Work required → Please pull out every line in the items below that contains the word "title" and copy each one in full, treating uppercase and lowercase as different.
Start of Provided records
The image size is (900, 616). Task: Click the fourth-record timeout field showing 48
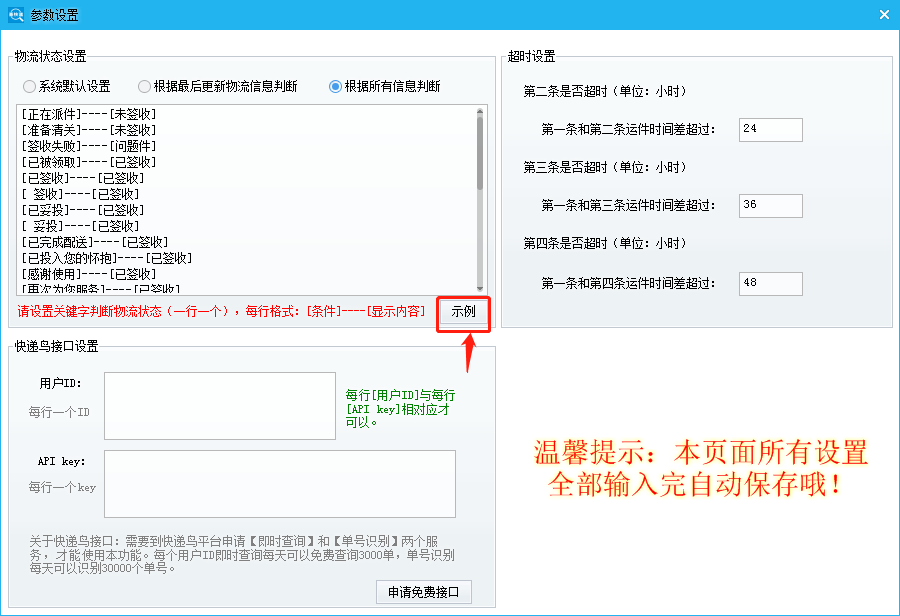coord(770,283)
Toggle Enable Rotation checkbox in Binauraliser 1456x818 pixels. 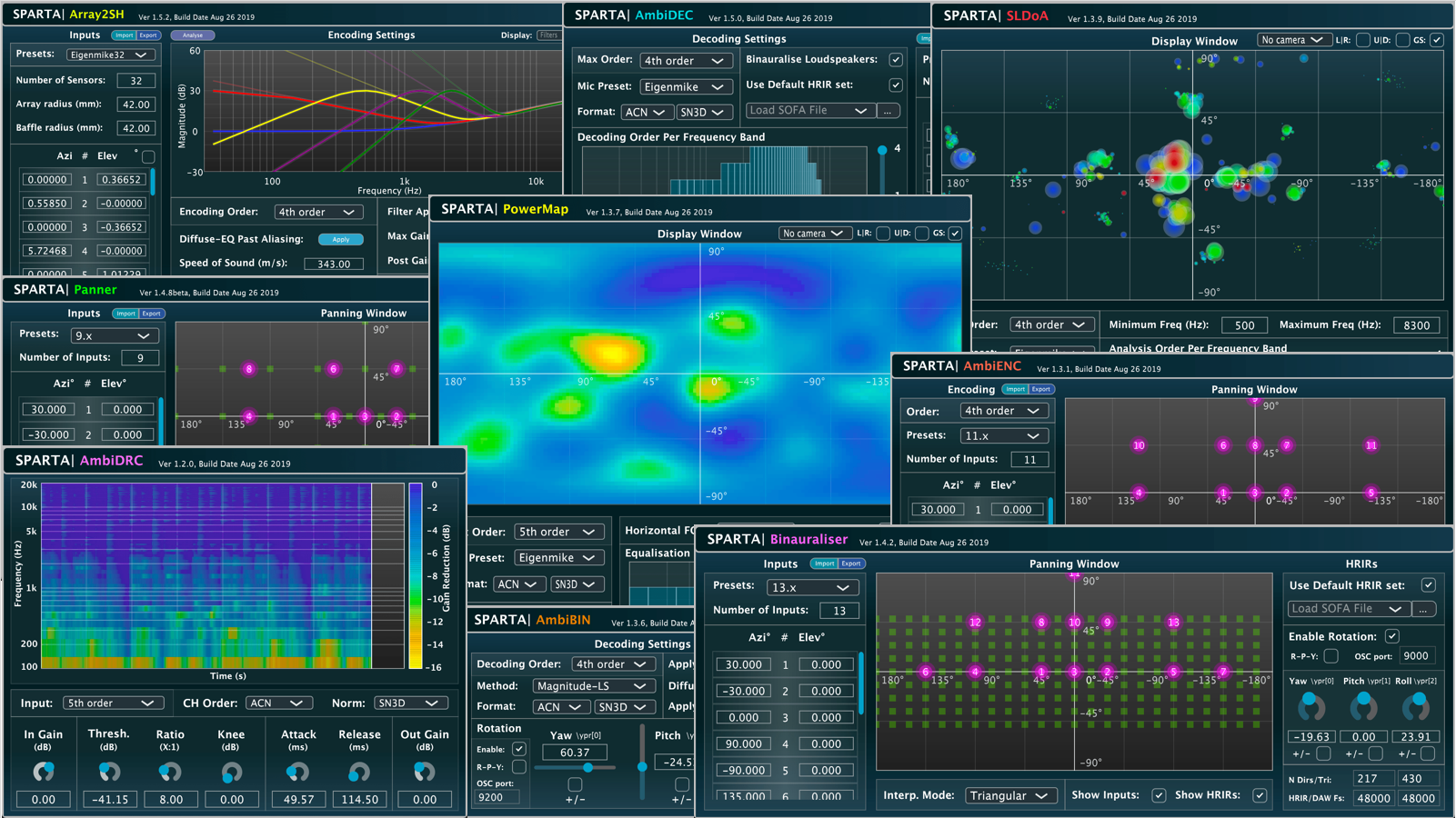pos(1391,636)
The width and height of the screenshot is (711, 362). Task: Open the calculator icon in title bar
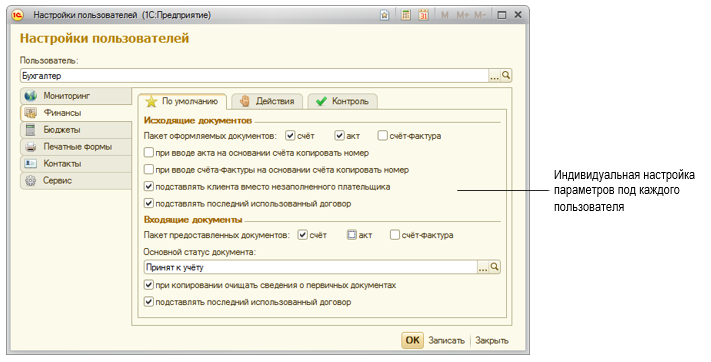(406, 15)
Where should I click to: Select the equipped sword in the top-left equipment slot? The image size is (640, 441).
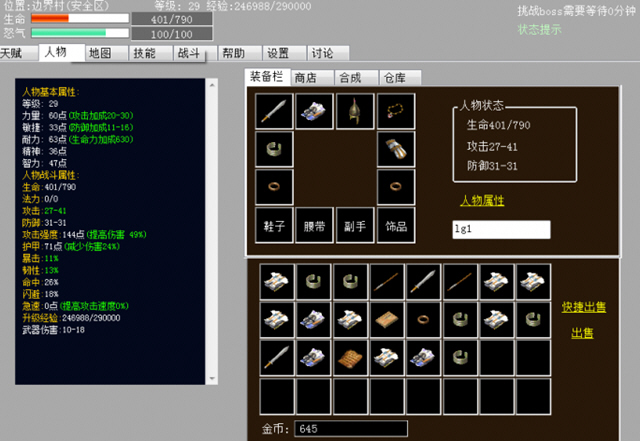(273, 110)
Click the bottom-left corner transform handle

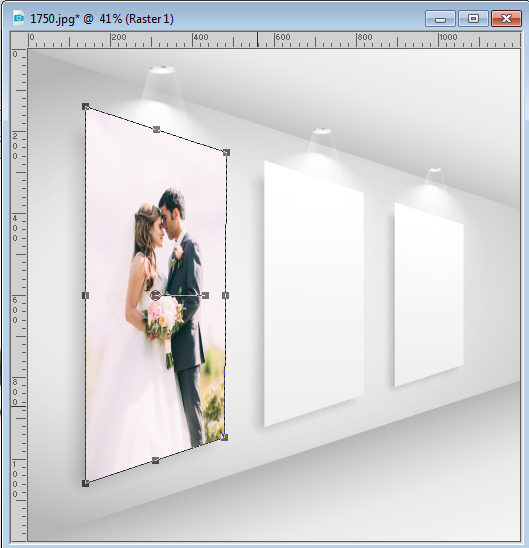[x=86, y=483]
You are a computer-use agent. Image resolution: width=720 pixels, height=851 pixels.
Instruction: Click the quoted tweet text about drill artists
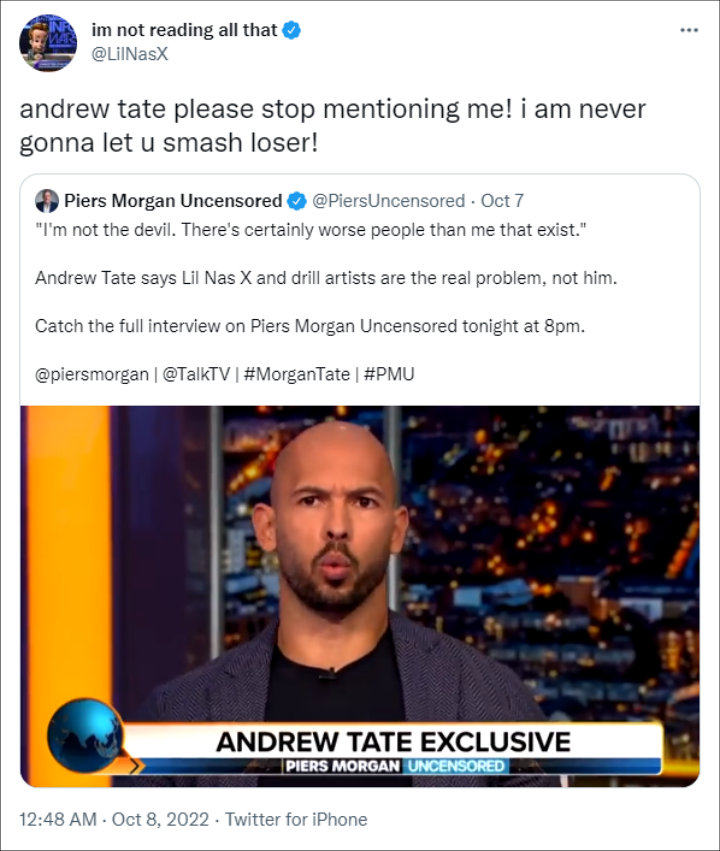click(326, 278)
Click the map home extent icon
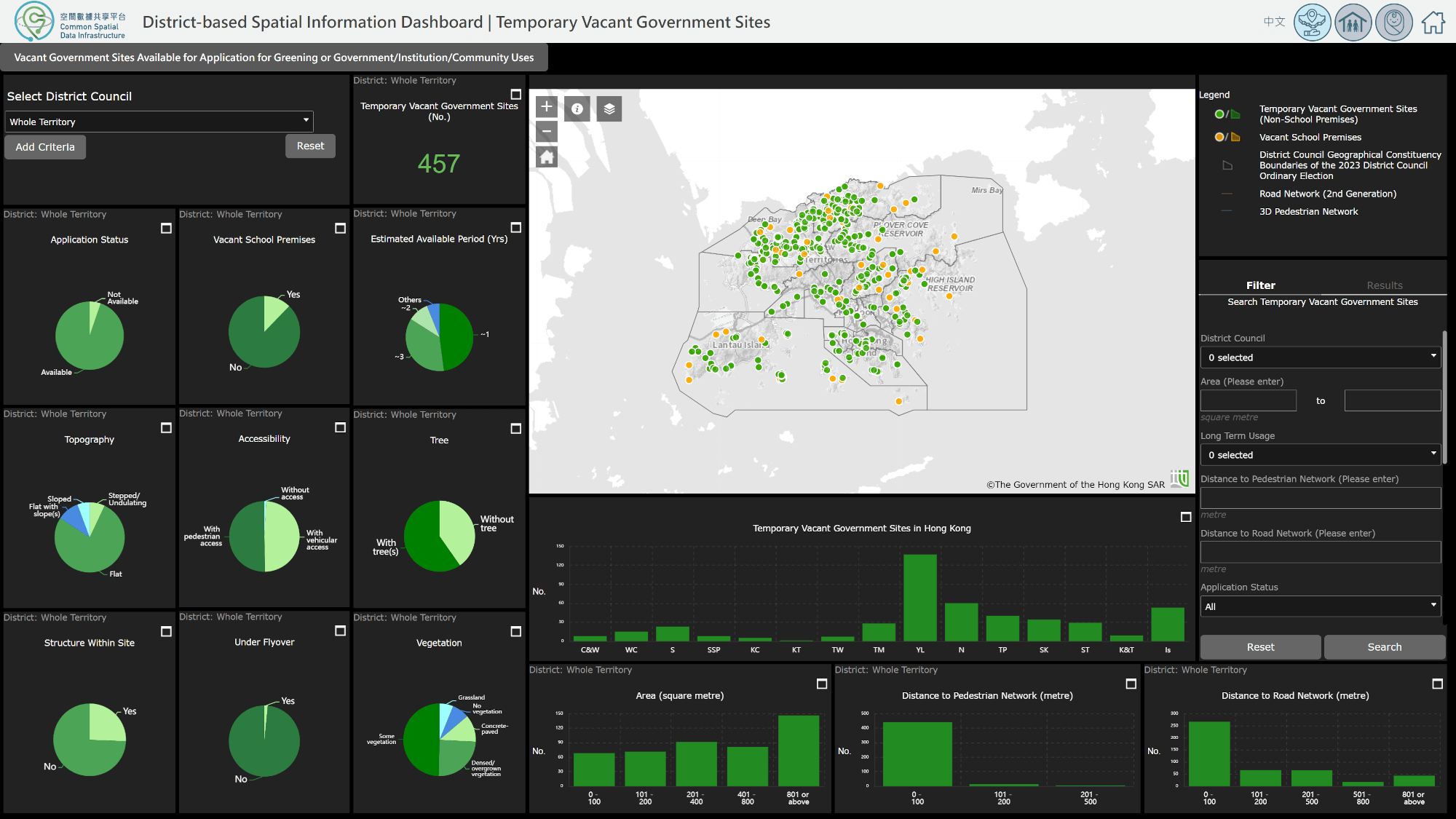Image resolution: width=1456 pixels, height=819 pixels. pyautogui.click(x=547, y=157)
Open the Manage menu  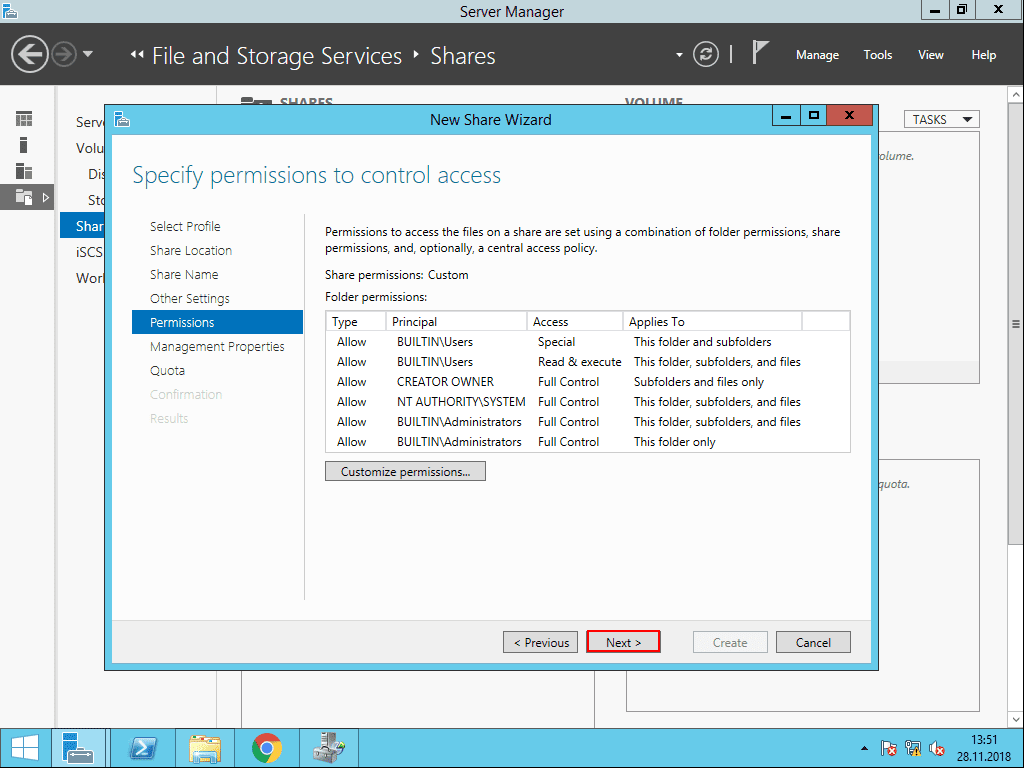pos(817,55)
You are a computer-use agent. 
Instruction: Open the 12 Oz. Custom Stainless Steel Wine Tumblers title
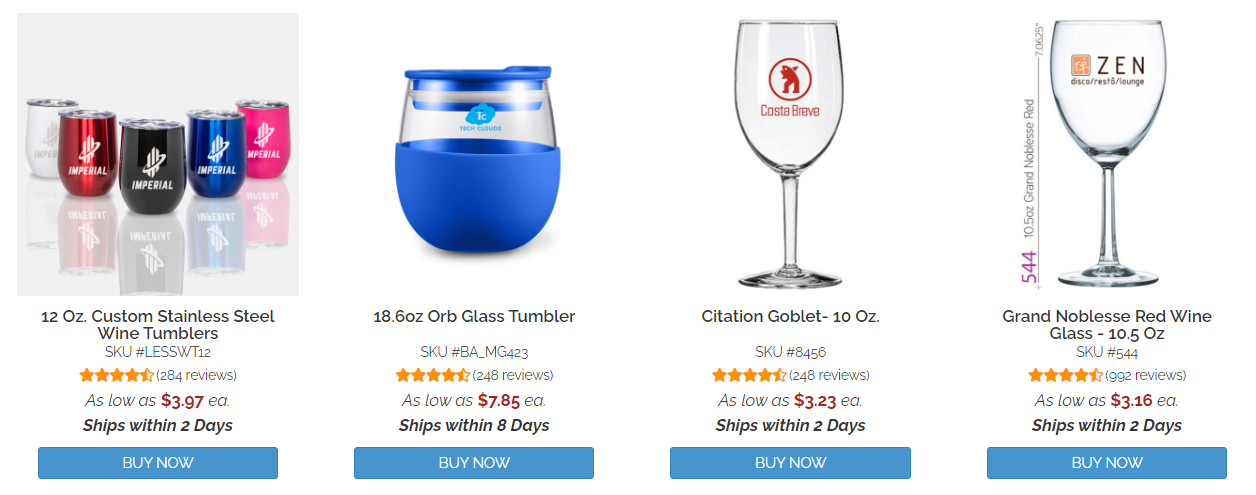(158, 325)

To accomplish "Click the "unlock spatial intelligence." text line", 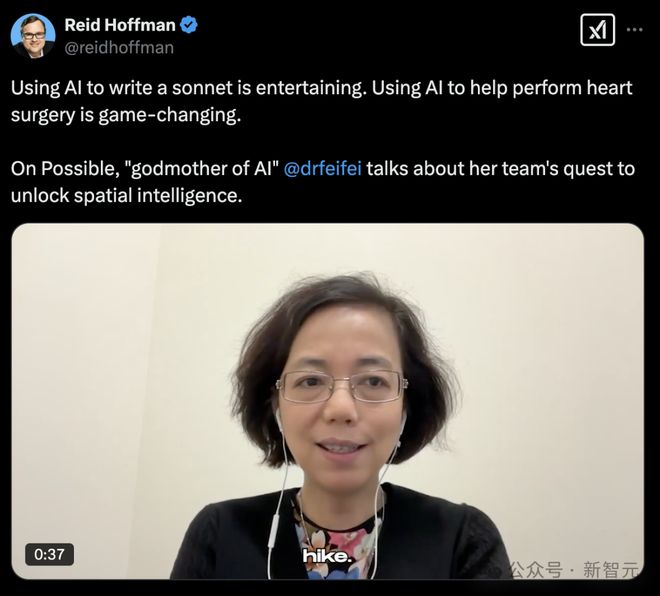I will (x=127, y=195).
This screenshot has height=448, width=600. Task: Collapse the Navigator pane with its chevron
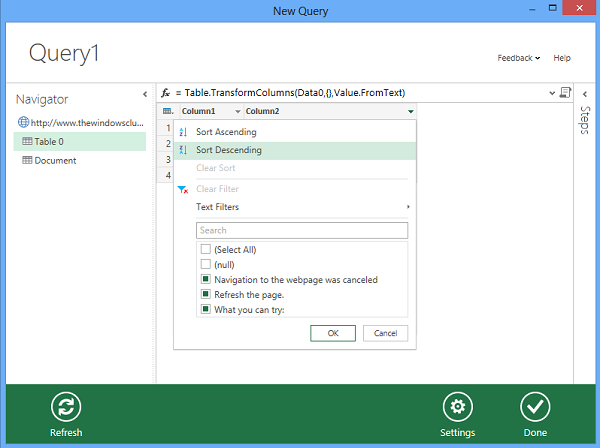pyautogui.click(x=145, y=94)
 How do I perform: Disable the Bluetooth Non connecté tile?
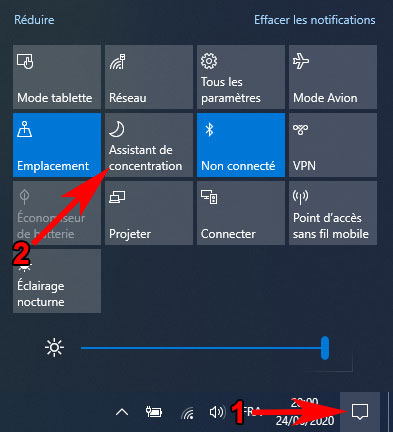[241, 145]
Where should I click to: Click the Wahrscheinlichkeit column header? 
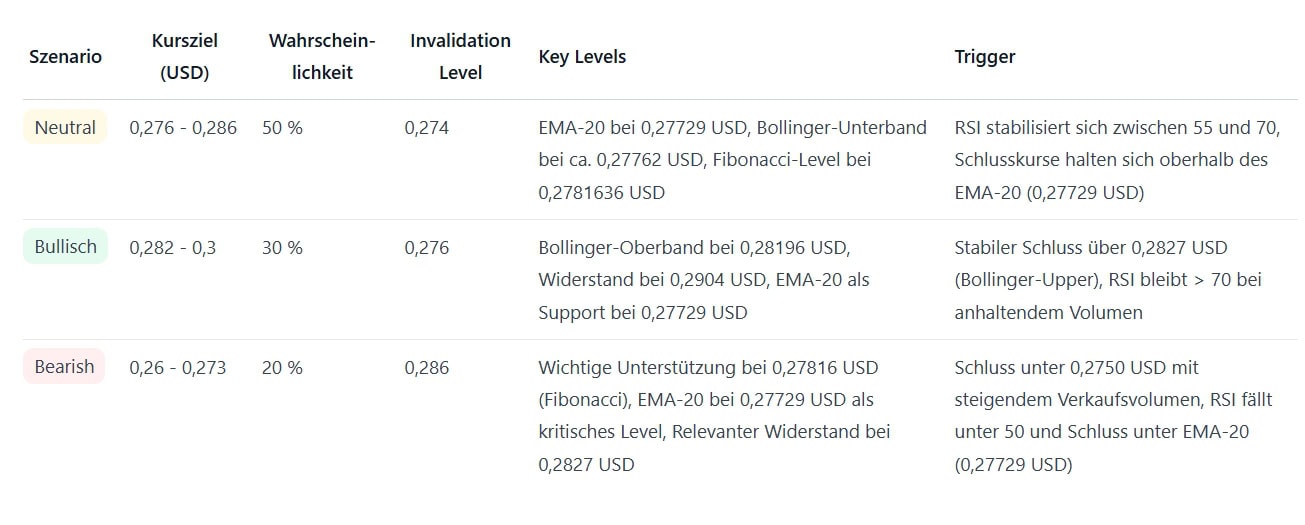[x=322, y=57]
End of Provided records
Result below →
The width and height of the screenshot is (711, 362). Task: Open the calculator icon in title bar
Instruction: Open the 12 Oz. Custom Stainless Steel Wine Tumblers title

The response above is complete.